Answer these questions about the passage below on the Newtonian world view.
1. What did Cartesian dualism between spirit and matter create?
2. Through what, according to point a., can the universal laws governing the Giant Machine be discovered?
3. What can the observer strive for, according to point b.?

_SUPPLIED TEXT_
────────────────

The Newtonian world view was mechanistic, wholly deterministic and governed by the principle of causality. In Newtonian physics the position of a moving object at any future time could be predicted provided one had the requisite information about its present position and the laws governing its motion. Similarly its past position at an earlier time could be retrodicted. Thus, according to this concept the Giant machine was operating like a pre-recorded tape where nothing could change and every event was predetermined right from the moment the Machine came into existence. All this required the existence of an extra-terrestrial agency to set the machine in motion in accordance with some divine laws. In the Cartesian scheme the nature could be described objectively by a set of mathematical equations and the existence of an observer was not necessary. The synthesis of these two ideas retained universe as a machine but bade a good-bye to God. Cartesian dualism between spirit and matter thus created a deep spiritual void.
Some of the philosophical consequences of Cartesian-Newtonian approach can be summed up as under:
a. The Universe is a Giant Machine and is governed by certain universal laws which can be discovered through experiments and rational understanding. By applying these laws one can extend the horizon of his knowledge and can obtain further information about the nature or universe.
b. There is an external world which exists apart from us which can be observed and measured in an objective manner without producing any change in it. This external world is impersonal and the observer can strive for “Absolute Objectivity”.

────────────────

_DATASET EXTRACT_

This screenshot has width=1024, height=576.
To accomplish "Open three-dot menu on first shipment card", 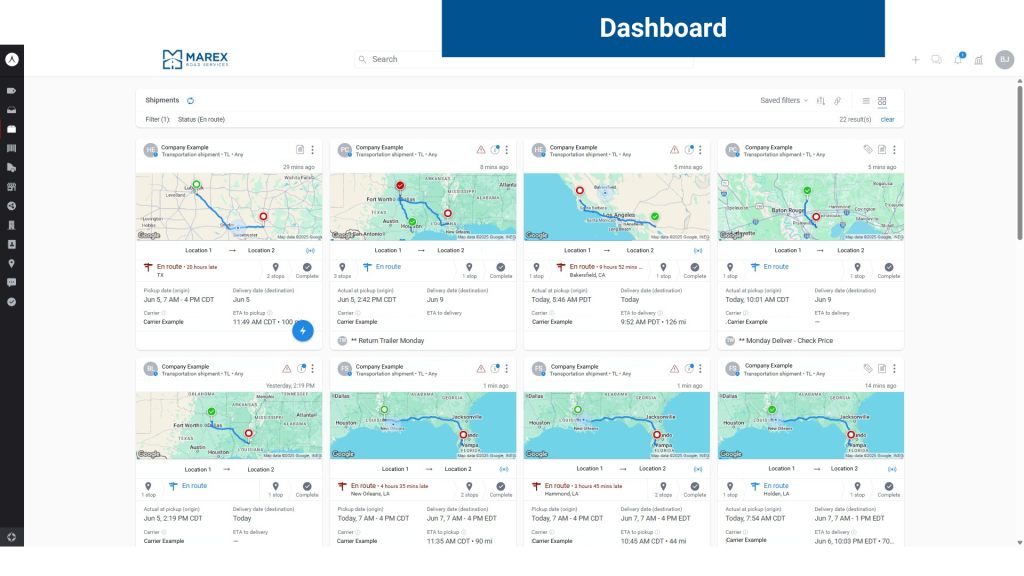I will pyautogui.click(x=312, y=150).

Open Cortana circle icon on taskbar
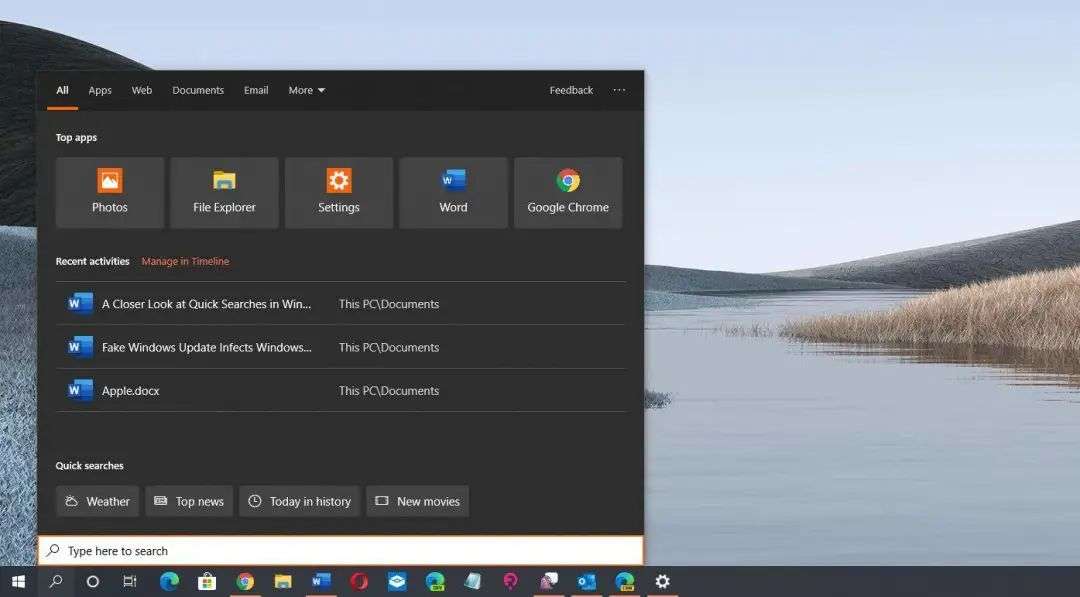tap(93, 581)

────────────────

_IN RESPONSE_
1. A deep spiritual void.
2. Through experiments and rational understanding.
3. "Absolute Objectivity."